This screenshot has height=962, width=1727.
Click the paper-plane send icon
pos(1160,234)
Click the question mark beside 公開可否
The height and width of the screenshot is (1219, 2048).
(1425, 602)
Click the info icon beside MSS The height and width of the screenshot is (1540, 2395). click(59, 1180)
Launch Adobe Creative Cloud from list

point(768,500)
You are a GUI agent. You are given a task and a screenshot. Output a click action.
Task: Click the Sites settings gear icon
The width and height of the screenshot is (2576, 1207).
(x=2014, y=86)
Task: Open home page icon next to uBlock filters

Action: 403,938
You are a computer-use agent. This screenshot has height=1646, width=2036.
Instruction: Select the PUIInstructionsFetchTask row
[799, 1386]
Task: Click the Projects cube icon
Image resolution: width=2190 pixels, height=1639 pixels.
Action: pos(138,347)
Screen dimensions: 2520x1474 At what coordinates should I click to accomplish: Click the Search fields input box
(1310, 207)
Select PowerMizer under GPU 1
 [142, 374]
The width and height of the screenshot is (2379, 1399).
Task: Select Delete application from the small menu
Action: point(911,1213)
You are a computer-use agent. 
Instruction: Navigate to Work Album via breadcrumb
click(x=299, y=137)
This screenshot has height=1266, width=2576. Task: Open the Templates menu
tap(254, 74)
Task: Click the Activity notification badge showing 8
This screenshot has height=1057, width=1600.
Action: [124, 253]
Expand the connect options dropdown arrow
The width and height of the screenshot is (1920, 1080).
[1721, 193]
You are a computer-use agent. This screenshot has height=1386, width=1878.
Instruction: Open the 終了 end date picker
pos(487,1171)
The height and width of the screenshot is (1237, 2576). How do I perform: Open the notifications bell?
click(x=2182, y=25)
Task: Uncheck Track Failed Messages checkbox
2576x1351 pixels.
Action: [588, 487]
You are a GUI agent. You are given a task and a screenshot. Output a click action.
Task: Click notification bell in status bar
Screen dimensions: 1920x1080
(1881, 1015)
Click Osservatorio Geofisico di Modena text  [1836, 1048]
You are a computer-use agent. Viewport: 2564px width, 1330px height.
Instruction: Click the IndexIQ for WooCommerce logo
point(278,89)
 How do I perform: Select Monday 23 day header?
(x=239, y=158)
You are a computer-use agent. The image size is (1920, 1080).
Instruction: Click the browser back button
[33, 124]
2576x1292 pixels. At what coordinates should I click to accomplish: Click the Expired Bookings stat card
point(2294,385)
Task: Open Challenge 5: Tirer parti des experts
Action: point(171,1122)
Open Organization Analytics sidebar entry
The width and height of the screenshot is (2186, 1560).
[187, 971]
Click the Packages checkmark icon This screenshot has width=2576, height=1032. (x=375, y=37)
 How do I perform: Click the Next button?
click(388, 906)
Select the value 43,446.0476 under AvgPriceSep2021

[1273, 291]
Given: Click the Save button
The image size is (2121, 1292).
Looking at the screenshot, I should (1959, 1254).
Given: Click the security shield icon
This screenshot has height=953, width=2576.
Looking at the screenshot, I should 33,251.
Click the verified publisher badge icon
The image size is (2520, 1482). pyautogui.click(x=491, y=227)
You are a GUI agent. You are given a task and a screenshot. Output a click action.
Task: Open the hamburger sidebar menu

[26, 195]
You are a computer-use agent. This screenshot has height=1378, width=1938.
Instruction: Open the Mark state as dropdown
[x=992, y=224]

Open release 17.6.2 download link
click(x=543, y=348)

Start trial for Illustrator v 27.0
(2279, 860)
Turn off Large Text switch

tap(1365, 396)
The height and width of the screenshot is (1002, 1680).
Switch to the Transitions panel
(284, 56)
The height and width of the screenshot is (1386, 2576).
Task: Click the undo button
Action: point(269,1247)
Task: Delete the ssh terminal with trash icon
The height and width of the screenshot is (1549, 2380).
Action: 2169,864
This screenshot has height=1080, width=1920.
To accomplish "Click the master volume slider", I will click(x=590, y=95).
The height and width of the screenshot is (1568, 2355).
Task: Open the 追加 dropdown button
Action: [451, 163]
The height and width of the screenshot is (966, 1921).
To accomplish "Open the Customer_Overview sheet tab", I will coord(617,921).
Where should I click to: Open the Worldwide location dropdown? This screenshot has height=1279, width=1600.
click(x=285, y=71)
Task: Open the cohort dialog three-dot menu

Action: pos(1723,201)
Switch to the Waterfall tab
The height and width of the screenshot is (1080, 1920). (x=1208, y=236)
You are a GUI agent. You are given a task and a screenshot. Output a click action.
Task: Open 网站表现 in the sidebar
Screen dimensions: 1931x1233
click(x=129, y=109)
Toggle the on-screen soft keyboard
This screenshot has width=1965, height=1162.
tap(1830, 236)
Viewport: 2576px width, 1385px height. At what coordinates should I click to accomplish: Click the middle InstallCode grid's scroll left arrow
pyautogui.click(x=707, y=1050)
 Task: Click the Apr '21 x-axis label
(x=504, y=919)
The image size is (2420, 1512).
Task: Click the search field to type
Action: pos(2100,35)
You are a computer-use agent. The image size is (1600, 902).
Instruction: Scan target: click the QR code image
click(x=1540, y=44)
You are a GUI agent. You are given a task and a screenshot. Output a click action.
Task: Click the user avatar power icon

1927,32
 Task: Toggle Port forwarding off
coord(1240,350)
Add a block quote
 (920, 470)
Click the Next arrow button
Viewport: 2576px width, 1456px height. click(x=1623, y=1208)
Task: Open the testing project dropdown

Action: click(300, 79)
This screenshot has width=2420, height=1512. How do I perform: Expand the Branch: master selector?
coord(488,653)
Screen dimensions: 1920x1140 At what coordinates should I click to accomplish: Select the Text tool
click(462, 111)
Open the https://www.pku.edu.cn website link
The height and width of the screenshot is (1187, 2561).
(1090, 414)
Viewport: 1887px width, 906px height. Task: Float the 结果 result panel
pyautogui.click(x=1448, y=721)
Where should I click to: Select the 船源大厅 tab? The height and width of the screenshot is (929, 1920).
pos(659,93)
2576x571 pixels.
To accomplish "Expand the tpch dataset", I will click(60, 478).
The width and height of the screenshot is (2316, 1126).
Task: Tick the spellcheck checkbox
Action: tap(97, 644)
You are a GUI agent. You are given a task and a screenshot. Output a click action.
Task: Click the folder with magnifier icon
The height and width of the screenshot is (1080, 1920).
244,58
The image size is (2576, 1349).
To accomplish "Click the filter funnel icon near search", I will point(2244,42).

================================

### EXERCISE INSTRUCTIONS
Transcribe every line of the records, keeping each one exact.

### FINISHED EXERCISE
This screenshot has height=962, width=1727.
Click the paper-plane send icon
pos(1160,234)
Click the question mark beside 公開可否
The height and width of the screenshot is (1219, 2048).
(1425, 602)
Click the info icon beside MSS The height and width of the screenshot is (1540, 2395). click(59, 1180)
Launch Adobe Creative Cloud from list

point(768,500)
You are a GUI agent. You are given a task and a screenshot. Output a click action.
Task: Click the Sites settings gear icon
The width and height of the screenshot is (2576, 1207).
(x=2014, y=86)
Task: Open home page icon next to uBlock filters

Action: 403,938
You are a computer-use agent. This screenshot has height=1646, width=2036.
Instruction: Select the PUIInstructionsFetchTask row
[799, 1386]
Task: Click the Projects cube icon
Image resolution: width=2190 pixels, height=1639 pixels.
Action: pos(138,347)
Screen dimensions: 2520x1474 At what coordinates should I click to accomplish: Click the Search fields input box
(1310, 207)
Select PowerMizer under GPU 1
 [142, 374]
The width and height of the screenshot is (2379, 1399).
Task: Select Delete application from the small menu
Action: point(911,1213)
You are a computer-use agent. 
Instruction: Navigate to Work Album via breadcrumb
click(x=299, y=137)
This screenshot has height=1266, width=2576. Task: Open the Templates menu
tap(254, 74)
Task: Click the Activity notification badge showing 8
This screenshot has height=1057, width=1600.
Action: [124, 253]
Expand the connect options dropdown arrow
The width and height of the screenshot is (1920, 1080).
[1721, 193]
You are a computer-use agent. This screenshot has height=1386, width=1878.
Instruction: Open the 終了 end date picker
pos(487,1171)
The height and width of the screenshot is (1237, 2576). How do I perform: Open the notifications bell?
click(x=2182, y=25)
Task: Uncheck Track Failed Messages checkbox
2576x1351 pixels.
Action: [588, 487]
You are a GUI agent. You are given a task and a screenshot. Output a click action.
Task: Click notification bell in status bar
Screen dimensions: 1920x1080
(1881, 1015)
Click Osservatorio Geofisico di Modena text  [1836, 1048]
You are a computer-use agent. Viewport: 2564px width, 1330px height.
Instruction: Click the IndexIQ for WooCommerce logo
point(278,89)
 How do I perform: Select Monday 23 day header?
(x=239, y=158)
You are a computer-use agent. The image size is (1920, 1080).
Instruction: Click the browser back button
[33, 124]
2576x1292 pixels. At what coordinates should I click to accomplish: Click the Expired Bookings stat card
point(2294,385)
Task: Open Challenge 5: Tirer parti des experts
Action: point(171,1122)
Open Organization Analytics sidebar entry
The width and height of the screenshot is (2186, 1560).
[187, 971]
Click the Packages checkmark icon This screenshot has width=2576, height=1032. (x=375, y=37)
 How do I perform: Click the Next button?
click(388, 906)
Select the value 43,446.0476 under AvgPriceSep2021

[1273, 291]
Given: Click the Save button
The image size is (2121, 1292).
Looking at the screenshot, I should (1959, 1254).
Given: Click the security shield icon
This screenshot has height=953, width=2576.
Looking at the screenshot, I should 33,251.
Click the verified publisher badge icon
The image size is (2520, 1482). pyautogui.click(x=491, y=227)
You are a GUI agent. You are given a task and a screenshot. Output a click action.
Task: Open the hamburger sidebar menu

[26, 195]
You are a computer-use agent. This screenshot has height=1378, width=1938.
Instruction: Open the Mark state as dropdown
[x=992, y=224]

Open release 17.6.2 download link
click(x=543, y=348)

Start trial for Illustrator v 27.0
(2279, 860)
Turn off Large Text switch

tap(1365, 396)
The height and width of the screenshot is (1002, 1680).
Switch to the Transitions panel
(284, 56)
The height and width of the screenshot is (1386, 2576).
Task: Click the undo button
Action: point(269,1247)
Task: Delete the ssh terminal with trash icon
The height and width of the screenshot is (1549, 2380).
Action: 2169,864
This screenshot has height=1080, width=1920.
To accomplish "Click the master volume slider", I will click(x=590, y=95).
The height and width of the screenshot is (1568, 2355).
Task: Open the 追加 dropdown button
Action: [451, 163]
The height and width of the screenshot is (966, 1921).
To accomplish "Open the Customer_Overview sheet tab", I will coord(617,921).
Where should I click to: Open the Worldwide location dropdown? This screenshot has height=1279, width=1600.
click(x=285, y=71)
Task: Open the cohort dialog three-dot menu

Action: pos(1723,201)
Switch to the Waterfall tab
The height and width of the screenshot is (1080, 1920). (x=1208, y=236)
You are a GUI agent. You are given a task and a screenshot. Output a click action.
Task: Open 网站表现 in the sidebar
Screen dimensions: 1931x1233
click(x=129, y=109)
Toggle the on-screen soft keyboard
This screenshot has width=1965, height=1162.
tap(1830, 236)
Viewport: 2576px width, 1385px height. At what coordinates should I click to accomplish: Click the middle InstallCode grid's scroll left arrow
pyautogui.click(x=707, y=1050)
 Task: Click the Apr '21 x-axis label
(x=504, y=919)
The image size is (2420, 1512).
Task: Click the search field to type
Action: pos(2100,35)
You are a computer-use agent. The image size is (1600, 902).
Instruction: Scan target: click the QR code image
click(x=1540, y=44)
You are a GUI agent. You are given a task and a screenshot. Output a click action.
Task: Click the user avatar power icon

1927,32
 Task: Toggle Port forwarding off
coord(1240,350)
Add a block quote
 (920, 470)
Click the Next arrow button
Viewport: 2576px width, 1456px height. click(x=1623, y=1208)
Task: Open the testing project dropdown

Action: click(300, 79)
This screenshot has width=2420, height=1512. How do I perform: Expand the Branch: master selector?
coord(488,653)
Screen dimensions: 1920x1140 At what coordinates should I click to accomplish: Select the Text tool
click(462, 111)
Open the https://www.pku.edu.cn website link
The height and width of the screenshot is (1187, 2561).
(1090, 414)
Viewport: 1887px width, 906px height. Task: Float the 结果 result panel
pyautogui.click(x=1448, y=721)
Where should I click to: Select the 船源大厅 tab? The height and width of the screenshot is (929, 1920).
pos(659,93)
2576x571 pixels.
To accomplish "Expand the tpch dataset", I will click(60, 478).
The width and height of the screenshot is (2316, 1126).
Task: Tick the spellcheck checkbox
Action: tap(97, 644)
You are a GUI agent. You are given a task and a screenshot. Output a click action.
Task: Click the folder with magnifier icon
The height and width of the screenshot is (1080, 1920).
244,58
The image size is (2576, 1349).
To accomplish "Click the filter funnel icon near search", I will point(2244,42).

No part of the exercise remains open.